A common problem charities and foundations encounter when trying to trying to fund raise is having to deal with misconceptions that keep some people from giving. In a effort address this misconceptions, four of the most common misconceptions have been selected below for clarification.
Small Donations Won’t Make a Difference
While it’s true that major corporations like IBM, Microsoft and Amazon will donate millions of dollars to important charitable causes, those amounts only cover a portion of the amounts that are needed to make a positive impact. The rest of the monies need to come from individuals. Of course, larger amounts will presumably make a bigger impact. Just the same, a whole lot of very small donations can suddenly add up to big numbers. There is no such thing as a donation that is too small. Every single dollar will bring a charity closer to fulfilling its mission.
The Only Reliable Charities are the Ones That Maintain Low Overhead Costs
Rightfully so, donor have an expectation that charities and foundations will operate in a fiscally responsible manner. To help prospective donors select the best and avoid the worst charities, watchdog publications like Consumer Report will give charities and foundations a rating. The rating system relies a lot on the charity or foundation’s ratio of donations to expenses. Most donors prefer charities that maintain expenses at about 15% of donations.

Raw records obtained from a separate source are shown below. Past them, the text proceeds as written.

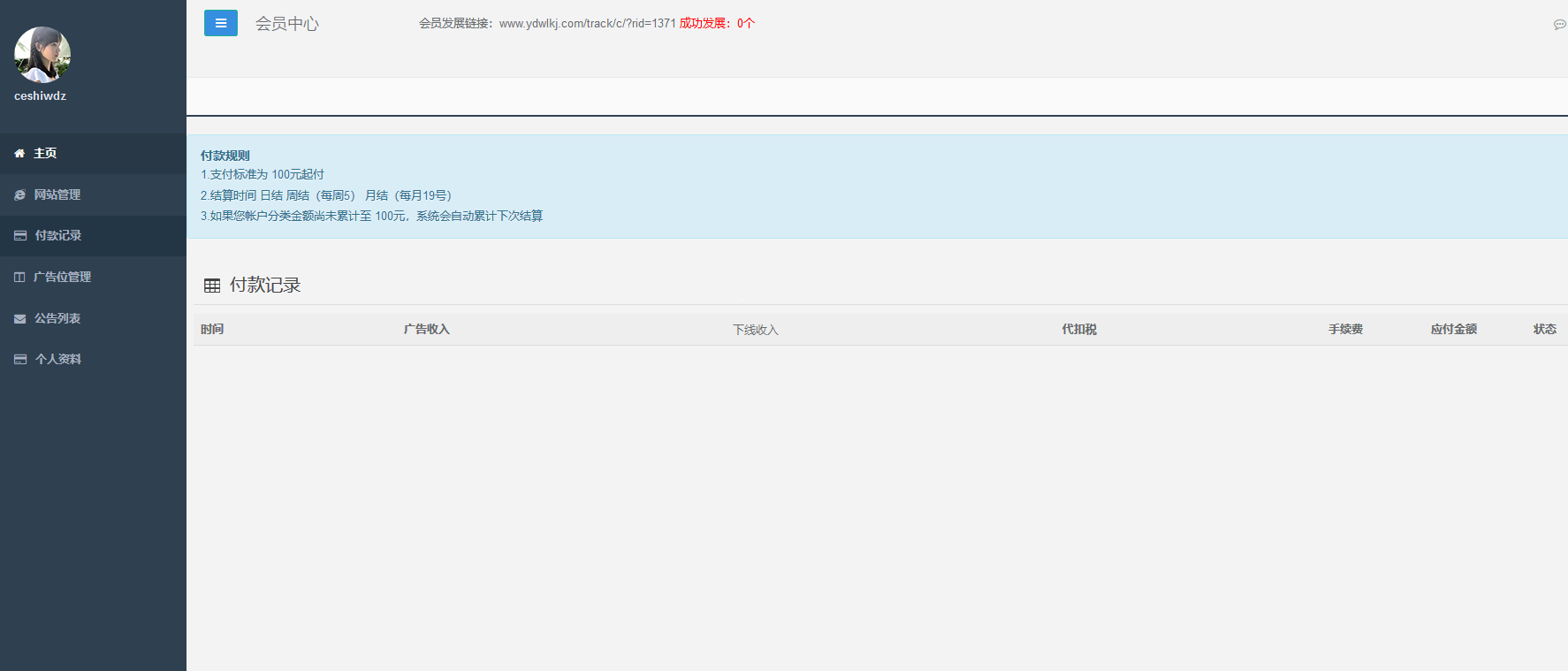
Task: Select the 下线收入 column header
Action: 755,331
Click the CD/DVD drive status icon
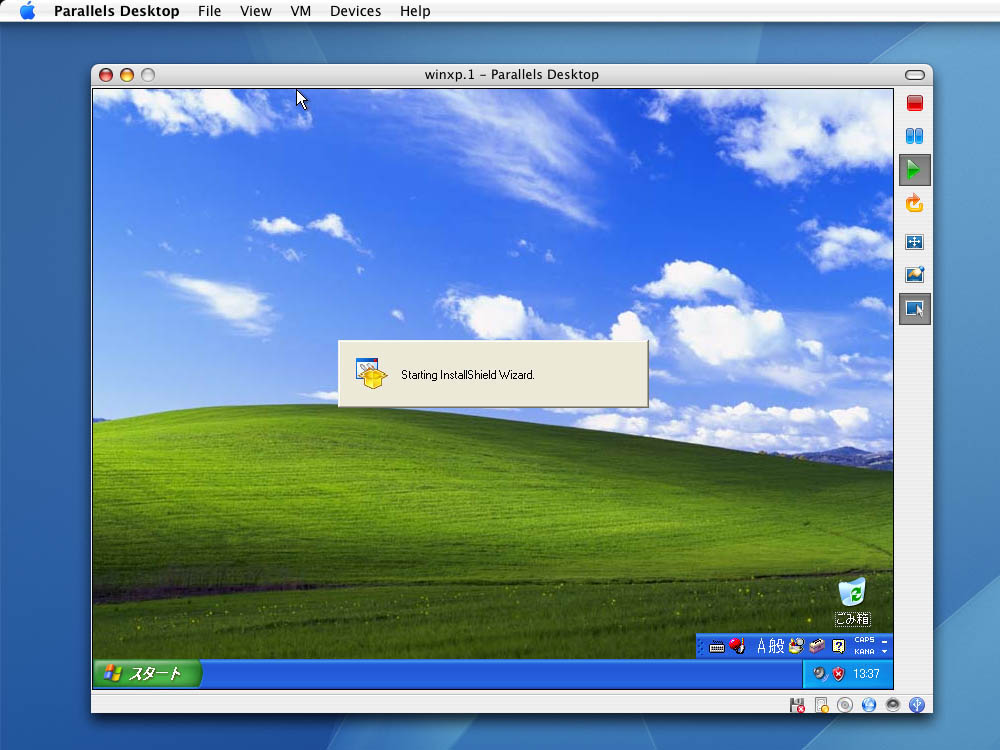1000x750 pixels. (845, 705)
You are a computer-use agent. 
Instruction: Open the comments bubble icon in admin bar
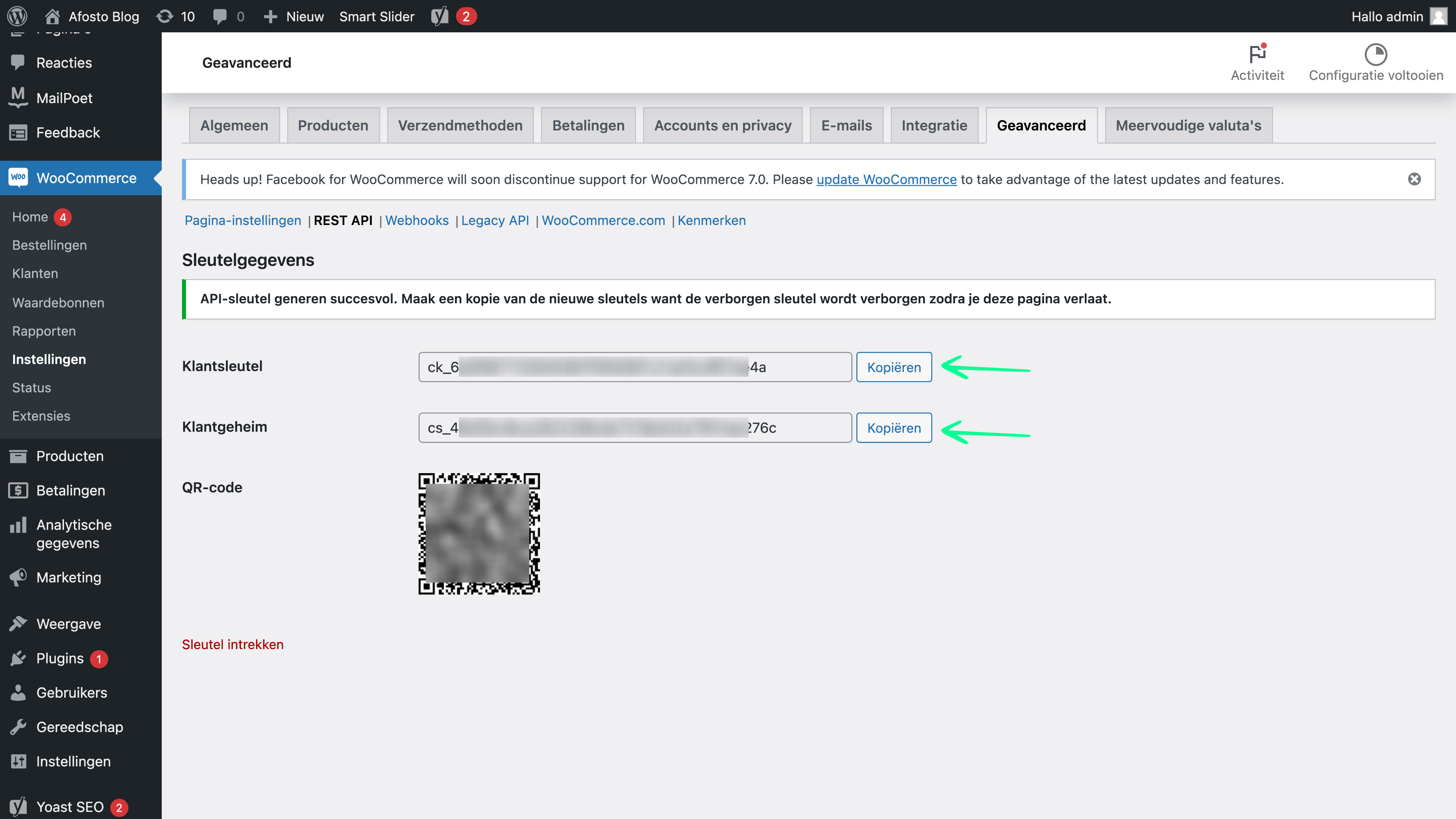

Unfortunately, that eliminates a lot of truly great charities that might have higher spending levels. Common reasons why spending levels might be higher include building infrastructure for a growing charity and the development and implementation of new programs. A reliable charity is one that is doing all it possibly can in earnest to make a difference.
All Charities Get Government Funding
The reality is only 20% of the charities and foundations registered in the US get any funding from government agencies. On top of that, very few charities get more than 20% of its resources from the government. It might surprise some people to find out that nearly 50% of all monies received by charities come from the sale of goods and services. Additionally, approximately 20% of all revenues come from membership fees, leaving the amount actually raised through donations at around 30%.
Charities Have Very Little to Offer the Communities in Which They Are Located
Nothing could be further from the truth. The reality is charities offer individuals and local businesses plenty of opportunities to get involved. If a corporation wants to inspire its employees to do a little volunteer work, local charities are more than happy to accept the help. They also provide donors and volunteers with certificates and acclaim that goes a long way towards identifying the individual or company as an active participant in helping others. From a marketing standpoint, this is a powerful thing for anyone to be able to put on their resume.
All things considered, it’s very important for those who have to reach out to those who don’t have whenever possible. No one is really keeping score. It’s simply a matter of each individual and company deciding for themselves what’s in their heart and what causes they believe are worthy of getting help.